Shag is any rough and tangled wool or hair or a rug or carpet with long loose threads. It is also coarse shredded tobacco or, in US English, a layered hairstyle. As a verb, shag has a sexual meaning in the UK (more information below!). The shag is also a dance that was popular in the 1930s and ’40s, especially in the US, and, as a verb, to shag means to perform this type of dance.

Example sentences

  • The man had a thick shag of blond hair.
  • A shag rug covered a large part of the floor.
  • George filled his pipe with shag.
  • Maria asked her hairdresser for a shag.
  • All the young people were dancing a shag.
  • Paul was determined to learn to shag.

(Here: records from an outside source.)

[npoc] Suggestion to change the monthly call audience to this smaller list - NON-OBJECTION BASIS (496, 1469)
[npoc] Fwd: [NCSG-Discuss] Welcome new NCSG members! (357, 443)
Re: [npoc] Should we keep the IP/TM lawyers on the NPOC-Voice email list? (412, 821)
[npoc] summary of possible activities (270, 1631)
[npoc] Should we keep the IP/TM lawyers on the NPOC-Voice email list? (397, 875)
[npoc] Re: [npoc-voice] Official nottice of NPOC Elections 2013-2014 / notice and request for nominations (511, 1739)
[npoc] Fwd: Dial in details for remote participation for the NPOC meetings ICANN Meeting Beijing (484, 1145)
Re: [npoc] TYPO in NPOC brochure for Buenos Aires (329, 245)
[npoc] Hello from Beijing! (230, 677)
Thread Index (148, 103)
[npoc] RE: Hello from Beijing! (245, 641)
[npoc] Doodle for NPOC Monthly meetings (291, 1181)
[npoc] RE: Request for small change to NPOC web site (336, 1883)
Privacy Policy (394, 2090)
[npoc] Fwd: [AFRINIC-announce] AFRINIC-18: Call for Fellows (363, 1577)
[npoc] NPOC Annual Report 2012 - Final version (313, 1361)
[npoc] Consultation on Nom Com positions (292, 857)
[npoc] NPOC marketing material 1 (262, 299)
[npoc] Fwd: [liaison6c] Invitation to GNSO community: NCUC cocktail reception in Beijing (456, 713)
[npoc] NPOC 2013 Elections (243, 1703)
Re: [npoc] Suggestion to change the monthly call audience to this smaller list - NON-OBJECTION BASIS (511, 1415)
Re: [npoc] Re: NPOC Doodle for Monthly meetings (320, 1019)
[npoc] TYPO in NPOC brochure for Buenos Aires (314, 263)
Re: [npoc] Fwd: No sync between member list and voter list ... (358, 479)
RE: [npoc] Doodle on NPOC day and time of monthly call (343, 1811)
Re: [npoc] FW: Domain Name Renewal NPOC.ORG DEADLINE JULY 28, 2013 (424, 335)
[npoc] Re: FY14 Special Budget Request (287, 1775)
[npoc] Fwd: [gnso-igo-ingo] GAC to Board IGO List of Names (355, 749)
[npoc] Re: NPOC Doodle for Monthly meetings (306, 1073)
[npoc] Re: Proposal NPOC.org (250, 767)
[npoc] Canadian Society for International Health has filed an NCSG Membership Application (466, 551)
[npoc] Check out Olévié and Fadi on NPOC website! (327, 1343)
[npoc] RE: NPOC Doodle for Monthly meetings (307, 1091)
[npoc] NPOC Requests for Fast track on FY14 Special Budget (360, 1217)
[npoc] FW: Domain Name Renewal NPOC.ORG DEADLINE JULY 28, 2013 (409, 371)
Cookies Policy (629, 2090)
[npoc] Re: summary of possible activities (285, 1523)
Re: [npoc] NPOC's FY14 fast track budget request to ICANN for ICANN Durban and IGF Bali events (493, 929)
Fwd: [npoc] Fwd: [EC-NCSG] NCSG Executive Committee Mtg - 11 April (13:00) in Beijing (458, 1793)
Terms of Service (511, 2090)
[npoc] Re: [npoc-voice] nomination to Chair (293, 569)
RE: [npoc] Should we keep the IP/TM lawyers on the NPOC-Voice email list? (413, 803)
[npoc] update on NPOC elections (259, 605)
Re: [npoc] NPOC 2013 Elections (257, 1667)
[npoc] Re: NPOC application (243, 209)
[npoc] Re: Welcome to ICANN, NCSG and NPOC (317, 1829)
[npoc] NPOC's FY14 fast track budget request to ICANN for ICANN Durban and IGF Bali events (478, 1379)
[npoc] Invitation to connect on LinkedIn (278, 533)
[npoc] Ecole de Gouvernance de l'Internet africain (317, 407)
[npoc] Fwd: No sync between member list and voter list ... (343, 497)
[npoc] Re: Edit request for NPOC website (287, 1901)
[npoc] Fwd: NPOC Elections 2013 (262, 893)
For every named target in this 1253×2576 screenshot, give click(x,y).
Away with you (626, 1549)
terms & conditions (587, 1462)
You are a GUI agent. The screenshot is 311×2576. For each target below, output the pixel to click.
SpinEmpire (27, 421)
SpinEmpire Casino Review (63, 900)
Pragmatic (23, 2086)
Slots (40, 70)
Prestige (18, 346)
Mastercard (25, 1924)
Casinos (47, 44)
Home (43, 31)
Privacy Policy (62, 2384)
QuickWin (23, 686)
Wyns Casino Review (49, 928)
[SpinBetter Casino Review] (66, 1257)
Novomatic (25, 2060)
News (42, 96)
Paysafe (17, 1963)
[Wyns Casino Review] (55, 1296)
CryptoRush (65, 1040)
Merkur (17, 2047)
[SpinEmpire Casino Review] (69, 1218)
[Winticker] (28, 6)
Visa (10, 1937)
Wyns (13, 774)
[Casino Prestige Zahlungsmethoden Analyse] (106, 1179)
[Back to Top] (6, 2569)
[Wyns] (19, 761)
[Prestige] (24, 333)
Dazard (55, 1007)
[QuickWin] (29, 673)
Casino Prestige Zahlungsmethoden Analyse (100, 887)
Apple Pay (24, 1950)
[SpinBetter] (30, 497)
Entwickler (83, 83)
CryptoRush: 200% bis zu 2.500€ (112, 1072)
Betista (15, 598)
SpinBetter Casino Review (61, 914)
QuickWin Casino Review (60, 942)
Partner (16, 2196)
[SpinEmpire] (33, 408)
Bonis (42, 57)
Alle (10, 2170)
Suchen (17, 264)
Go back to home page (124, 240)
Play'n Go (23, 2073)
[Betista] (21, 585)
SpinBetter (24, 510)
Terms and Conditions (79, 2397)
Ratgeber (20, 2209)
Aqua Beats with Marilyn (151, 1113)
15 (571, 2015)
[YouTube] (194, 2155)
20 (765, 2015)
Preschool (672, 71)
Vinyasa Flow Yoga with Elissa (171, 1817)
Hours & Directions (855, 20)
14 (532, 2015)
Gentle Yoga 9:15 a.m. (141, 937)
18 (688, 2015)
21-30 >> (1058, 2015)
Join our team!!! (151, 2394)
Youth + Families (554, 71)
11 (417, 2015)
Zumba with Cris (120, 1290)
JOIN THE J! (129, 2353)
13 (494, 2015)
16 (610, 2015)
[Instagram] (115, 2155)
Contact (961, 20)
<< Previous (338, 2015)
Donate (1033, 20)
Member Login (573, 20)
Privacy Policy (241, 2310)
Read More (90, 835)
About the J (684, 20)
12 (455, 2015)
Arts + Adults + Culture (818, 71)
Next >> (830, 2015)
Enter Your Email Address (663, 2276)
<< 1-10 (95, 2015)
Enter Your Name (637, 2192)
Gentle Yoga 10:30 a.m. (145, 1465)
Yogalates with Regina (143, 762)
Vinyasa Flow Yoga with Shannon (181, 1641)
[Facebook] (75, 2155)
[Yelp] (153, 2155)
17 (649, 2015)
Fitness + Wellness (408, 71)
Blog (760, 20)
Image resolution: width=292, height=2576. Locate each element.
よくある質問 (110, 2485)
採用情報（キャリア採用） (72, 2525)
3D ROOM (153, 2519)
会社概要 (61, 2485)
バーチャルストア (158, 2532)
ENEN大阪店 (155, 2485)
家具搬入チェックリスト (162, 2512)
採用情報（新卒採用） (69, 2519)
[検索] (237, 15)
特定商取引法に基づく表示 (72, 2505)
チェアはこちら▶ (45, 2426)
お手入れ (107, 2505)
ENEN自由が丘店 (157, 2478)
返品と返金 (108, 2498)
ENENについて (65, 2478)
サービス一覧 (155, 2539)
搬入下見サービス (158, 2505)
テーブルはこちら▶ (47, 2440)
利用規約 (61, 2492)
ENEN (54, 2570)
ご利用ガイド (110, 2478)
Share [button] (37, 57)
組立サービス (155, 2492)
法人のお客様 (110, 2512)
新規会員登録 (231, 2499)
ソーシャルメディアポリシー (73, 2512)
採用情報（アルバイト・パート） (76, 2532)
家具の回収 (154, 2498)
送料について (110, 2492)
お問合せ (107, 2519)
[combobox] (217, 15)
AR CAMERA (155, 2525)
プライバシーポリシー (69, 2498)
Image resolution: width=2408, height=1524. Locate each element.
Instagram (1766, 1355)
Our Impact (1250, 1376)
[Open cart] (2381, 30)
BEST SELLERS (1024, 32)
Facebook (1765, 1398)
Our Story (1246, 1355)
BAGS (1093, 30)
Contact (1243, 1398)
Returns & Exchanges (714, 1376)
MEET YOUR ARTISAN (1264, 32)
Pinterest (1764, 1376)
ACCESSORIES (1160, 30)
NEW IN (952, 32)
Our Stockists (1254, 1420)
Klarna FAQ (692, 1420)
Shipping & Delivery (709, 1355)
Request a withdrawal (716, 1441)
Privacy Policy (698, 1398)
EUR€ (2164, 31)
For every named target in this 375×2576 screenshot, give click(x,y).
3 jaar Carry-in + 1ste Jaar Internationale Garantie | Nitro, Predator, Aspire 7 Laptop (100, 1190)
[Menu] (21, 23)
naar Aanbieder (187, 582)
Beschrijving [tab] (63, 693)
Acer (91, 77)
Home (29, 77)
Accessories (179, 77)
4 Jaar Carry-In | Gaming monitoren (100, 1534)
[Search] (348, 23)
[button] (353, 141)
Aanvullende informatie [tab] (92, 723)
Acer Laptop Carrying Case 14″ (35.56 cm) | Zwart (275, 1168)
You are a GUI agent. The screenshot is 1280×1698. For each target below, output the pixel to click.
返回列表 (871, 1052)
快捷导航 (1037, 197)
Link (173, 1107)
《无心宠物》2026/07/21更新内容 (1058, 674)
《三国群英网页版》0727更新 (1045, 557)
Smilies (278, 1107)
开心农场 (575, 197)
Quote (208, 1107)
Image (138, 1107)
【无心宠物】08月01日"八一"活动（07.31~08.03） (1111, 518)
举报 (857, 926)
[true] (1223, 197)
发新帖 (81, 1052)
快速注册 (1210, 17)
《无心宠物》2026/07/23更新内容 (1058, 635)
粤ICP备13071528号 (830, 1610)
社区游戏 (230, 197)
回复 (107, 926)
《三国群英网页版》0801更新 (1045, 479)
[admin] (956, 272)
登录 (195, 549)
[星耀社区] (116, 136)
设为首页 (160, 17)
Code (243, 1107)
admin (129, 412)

Words often used with shag

shag pile: used to describe the density of shag rugs or carpets. Example: “The shag pile on Grandma’s carpet was very thin.”

Did you know?

In UK English, informally, a shag is an instance of sexual intercourse and, as a verb, shag means ‘to have sexual intercourse.’ Because of this, it is generally advisable to be careful when using this word in the presence of UK English speakers. You may for instance, wish to refer to a shag carpet or shag pile carpet, rather than simply use the word shag on its own.

In pop culture

Watch the trailer for the 1999 movie Austin Powers: The Spy Who Shagged Me here:

Additional information

A shag is also a type of bird and, in Australia, the informal expression like a shag on a rock means that someone or something is alone and abandoned.

Other forms

shaggy (adjective)


Shag, meaning ‘cloth with a velvet nap on one side, dates back to the late 16th century. Its origin is uncertain, but most linguists think it is connected to the Old English noun sceacga (rough, matted hair or wool), though there is no recorded noun in Middle English to verify the connection. This would mean it can be traced back to the Proto-Germanic skagjan, and is related to the Old Norse skegg, and Swedish skägg (beard), and probably to the Old High German scahho (promontory), the Old Norse skagi (‘cape or headland’ as well as ‘jutting out or projecting’). The sense ‘tobacco cut into shreds’ was first used in the late 18th century, but it was not used to refer to carpets or rugs until the 1940s. The haircut sense is from the 1960s. The verb shag dates back to the late 14th century, and meant ‘to waggle or shake.’ Its origin is uncertain, but some linguists think it is related to the Old English verb sceacan (shake). If this is the case, it can be traced back to the Proto-Germanic skakanan, and is related to the Old Norse and Swedish skaka and the Danish skage (to shift, turn or veer) and possibly the Sanskrit khaj (to agitate, churn or stir about), the Old Church Slavonic skoku (a leap or bound) and the Welsh ysgogi (to move), and of course the English shake. The verb shag became obsolete for centuries; there was a colloquial form of the verb, shag, meaning ‘to make shaggy’ in the 17th century, but this form came from the unrelated noun. The verb itself reappeared in the late 18th century with the slang sense ‘to have sex.’ The related noun also dates back to the late 18th century, while the name of the dance is from the 1930s (together with the related verb meaning ‘to dance a shag’).